● **TEXT FOR ANALYSIS**:

########################################

American College Of Surgeons - Inspiring Quality: Highest Standards, Better Outcomes

Statement on Indications for the Use of Permanently Implanted Cardiac Pacemakers

In July 1991 a joint task force of the American College of Cardiology and the American Heart Association published a report that set forth guidelines for the implantation of cardiac pacemakers and antiarrhythmia devices.1 The report was comprehensive in scope and described the multiple abnormalities of intracardiac conduction in both adults and children for whom pacemaker implantation is appropriate. The report also described tachyarrhythmias that might be treated effectively with pacing. In addition, a section of the report discussed the use of implantable cardioverter-defibrillator devices. Finally, the report contained a section describing the various types of pacing devices that are currently available and the conditions for which they are useful.

The report did not specify that pacemakers or cardioverter-defibrillators should, or should not, be implanted by a specific type of physician. It was strongly recommended, however, that pacing "be performed by individuals with appropriate training who maintain their skills by participating in an adequate number of operations."

Although the technical information in this report will require periodic updating, the Advisory Council for Cardiothoracic Surgery of the American College of Surgeons finds it to be informative and the recommendations to be appropriate. The American College of Surgeons recognizes that many cardiothoracic surgeons are actively involved in this important and continually evolving area of practice.2 The College believes that the implantation of pacemakers and cardioverter-defibrillators is an appropriate part of residency training for cardiothoracic surgery.

Further, the College encourages practicing surgeons to remain current in their knowledge and application of available technology.


  1. ACC/AHA Task Force Report: Guidelines for implantation of cardiac pacemakers and antiarrhythmia devices. JACC, 191;18:1-13.
  2. Ferguson TB Jr, Linsday BD, Boineau JP: Should surgeons still be implanting pacemakers? Ann Thor Surg, 57:588-97, 1994.

########################################

[Excerpts from a dataset]
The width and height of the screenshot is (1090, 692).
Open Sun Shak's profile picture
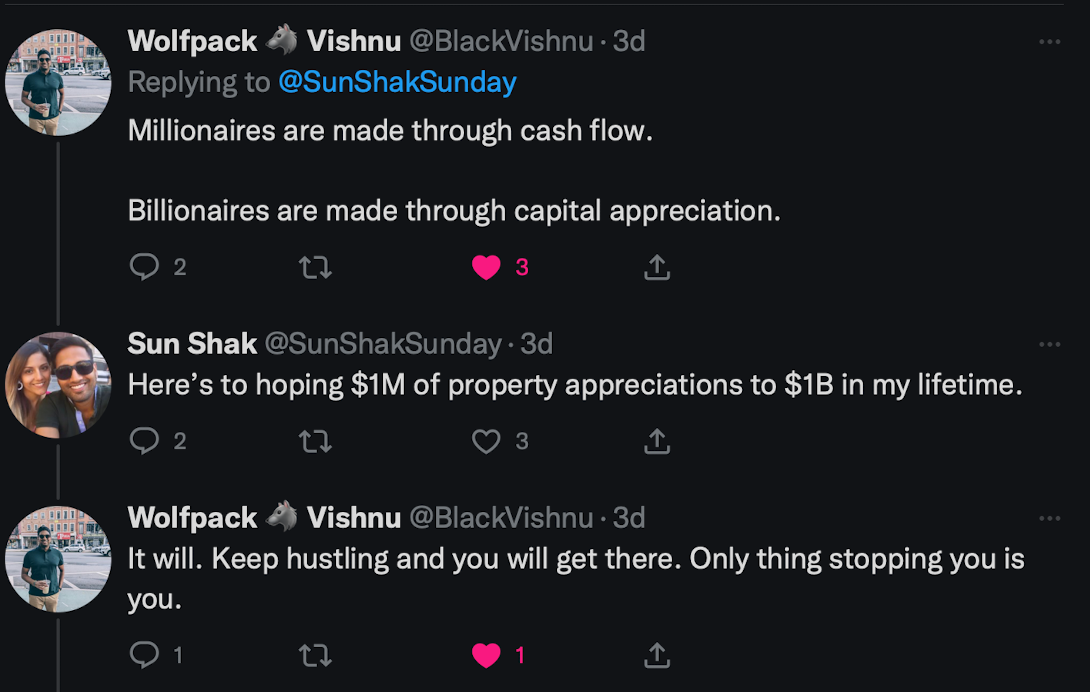point(58,385)
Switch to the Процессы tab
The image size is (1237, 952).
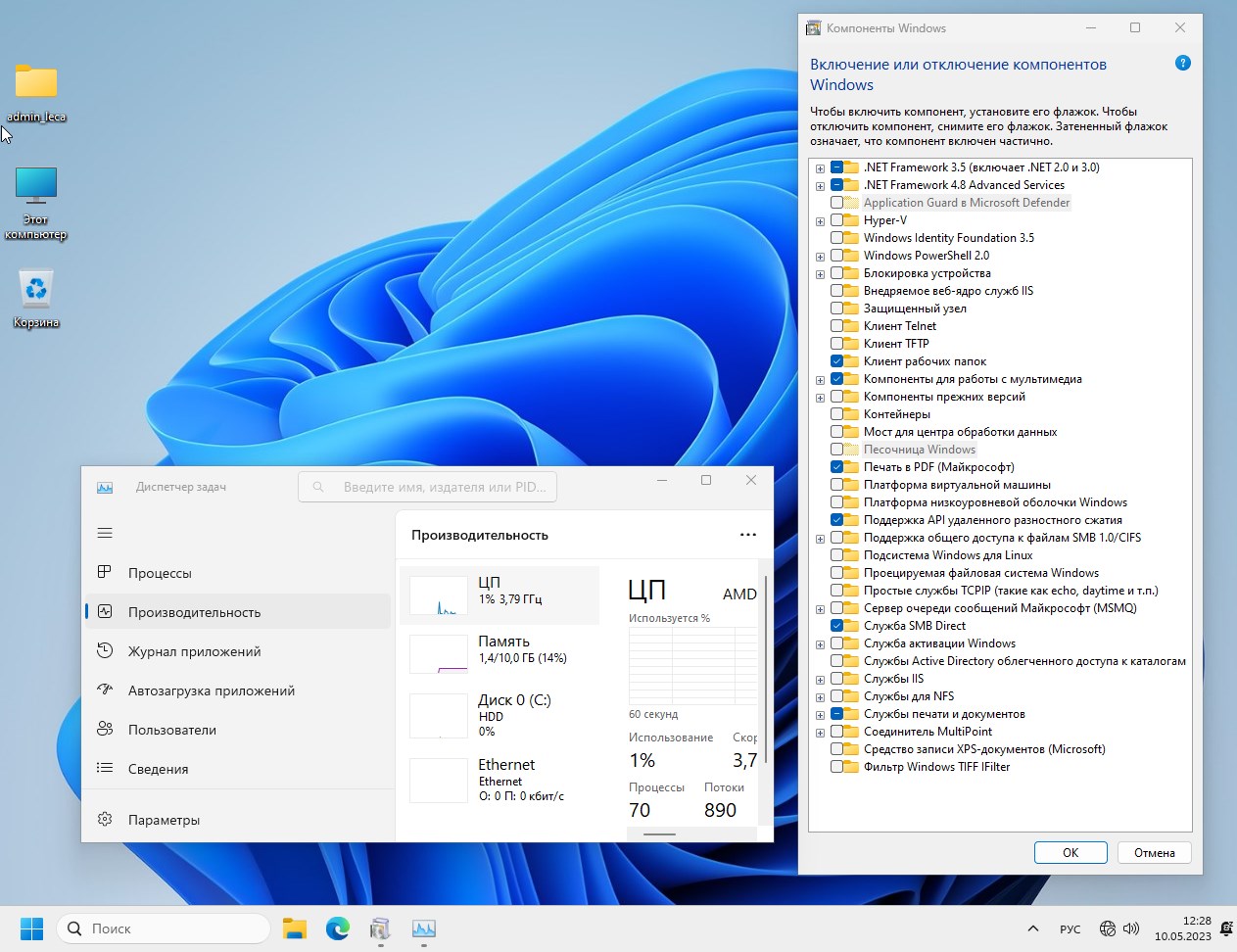click(160, 573)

########################################

● **EXERCISE REQUIREMENTS**:
1: Answer these questions using the statement on cardiac pacemakers.
(a) In what month and year did the joint task force publish its report?
(b) Which council of the American College of Surgeons finds the report informative?
(c) What does the College believe is an appropriate part of residency training for cardiothoracic surgery?
2: Repeat word for word the stretch of the statement on cardiac pacemakers from "Statement on Indications" through "they are useful.".

● **OUTPUTS BY TASK**:
1:
(a) July 1991
(b) The Advisory Council for Cardiothoracic Surgery
(c) The implantation of pacemakers and cardioverter-defibrillators

2:
Statement on Indications for the Use of Permanently Implanted Cardiac Pacemakers

In July 1991 a joint task force of the American College of Cardiology and the American Heart Association published a report that set forth guidelines for the implantation of cardiac pacemakers and antiarrhythmia devices.1 The report was comprehensive in scope and described the multiple abnormalities of intracardiac conduction in both adults and children for whom pacemaker implantation is appropriate. The report also described tachyarrhythmias that might be treated effectively with pacing. In addition, a section of the report discussed the use of implantable cardioverter-defibrillator devices. Finally, the report contained a section describing the various types of pacing devices that are currently available and the conditions for which they are useful.